» TASK REQUIREMENTS: Please copy each line of the records below that holds the word "will".

» RECORDS SHOWN:
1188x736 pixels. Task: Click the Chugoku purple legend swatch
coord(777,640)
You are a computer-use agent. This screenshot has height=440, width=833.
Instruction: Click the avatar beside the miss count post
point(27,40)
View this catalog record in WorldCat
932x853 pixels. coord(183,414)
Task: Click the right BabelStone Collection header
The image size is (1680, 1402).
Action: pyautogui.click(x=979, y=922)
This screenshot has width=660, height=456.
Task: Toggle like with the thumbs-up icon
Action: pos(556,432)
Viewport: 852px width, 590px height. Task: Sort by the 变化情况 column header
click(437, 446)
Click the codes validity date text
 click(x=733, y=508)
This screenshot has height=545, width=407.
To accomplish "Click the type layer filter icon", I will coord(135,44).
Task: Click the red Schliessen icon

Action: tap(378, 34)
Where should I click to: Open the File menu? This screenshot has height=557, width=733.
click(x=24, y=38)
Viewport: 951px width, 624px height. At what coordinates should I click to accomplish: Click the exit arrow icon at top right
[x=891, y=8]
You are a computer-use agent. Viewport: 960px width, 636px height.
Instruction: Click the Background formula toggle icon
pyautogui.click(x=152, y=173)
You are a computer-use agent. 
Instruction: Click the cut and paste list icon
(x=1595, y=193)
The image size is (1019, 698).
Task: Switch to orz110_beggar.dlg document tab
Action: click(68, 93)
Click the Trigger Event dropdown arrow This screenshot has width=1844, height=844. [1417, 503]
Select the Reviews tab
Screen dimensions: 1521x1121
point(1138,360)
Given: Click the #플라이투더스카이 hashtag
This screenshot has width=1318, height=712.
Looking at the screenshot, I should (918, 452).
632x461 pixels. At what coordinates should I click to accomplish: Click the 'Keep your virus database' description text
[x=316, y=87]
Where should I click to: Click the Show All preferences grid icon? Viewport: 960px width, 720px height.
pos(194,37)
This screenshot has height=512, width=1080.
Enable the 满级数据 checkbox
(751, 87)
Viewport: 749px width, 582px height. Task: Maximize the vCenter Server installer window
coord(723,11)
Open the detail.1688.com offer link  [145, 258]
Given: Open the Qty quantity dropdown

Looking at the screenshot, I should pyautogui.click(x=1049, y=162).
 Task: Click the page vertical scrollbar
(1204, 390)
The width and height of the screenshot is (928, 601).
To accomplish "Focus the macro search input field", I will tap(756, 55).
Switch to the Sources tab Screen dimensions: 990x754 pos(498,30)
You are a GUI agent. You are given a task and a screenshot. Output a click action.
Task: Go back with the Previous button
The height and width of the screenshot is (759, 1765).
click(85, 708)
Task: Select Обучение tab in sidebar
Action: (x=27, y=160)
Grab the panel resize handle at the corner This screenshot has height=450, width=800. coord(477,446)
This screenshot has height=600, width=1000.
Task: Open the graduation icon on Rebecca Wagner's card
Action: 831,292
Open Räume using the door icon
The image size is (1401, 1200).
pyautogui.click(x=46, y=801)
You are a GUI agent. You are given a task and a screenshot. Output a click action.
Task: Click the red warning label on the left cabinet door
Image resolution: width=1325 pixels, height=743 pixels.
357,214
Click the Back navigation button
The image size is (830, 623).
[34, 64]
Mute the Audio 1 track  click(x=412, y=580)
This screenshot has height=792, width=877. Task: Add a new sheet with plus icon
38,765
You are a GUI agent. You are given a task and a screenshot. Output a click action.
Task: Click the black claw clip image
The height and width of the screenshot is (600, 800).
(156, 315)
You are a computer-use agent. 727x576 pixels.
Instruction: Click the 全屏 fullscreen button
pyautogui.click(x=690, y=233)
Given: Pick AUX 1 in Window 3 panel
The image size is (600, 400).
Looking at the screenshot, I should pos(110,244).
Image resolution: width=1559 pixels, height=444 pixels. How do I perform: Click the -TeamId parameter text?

» ANSWER TO THE EXERCISE:
To accomplish "Click the type layer filter icon", I will coord(135,44).
To accomplish "Focus the macro search input field", I will tap(756, 55).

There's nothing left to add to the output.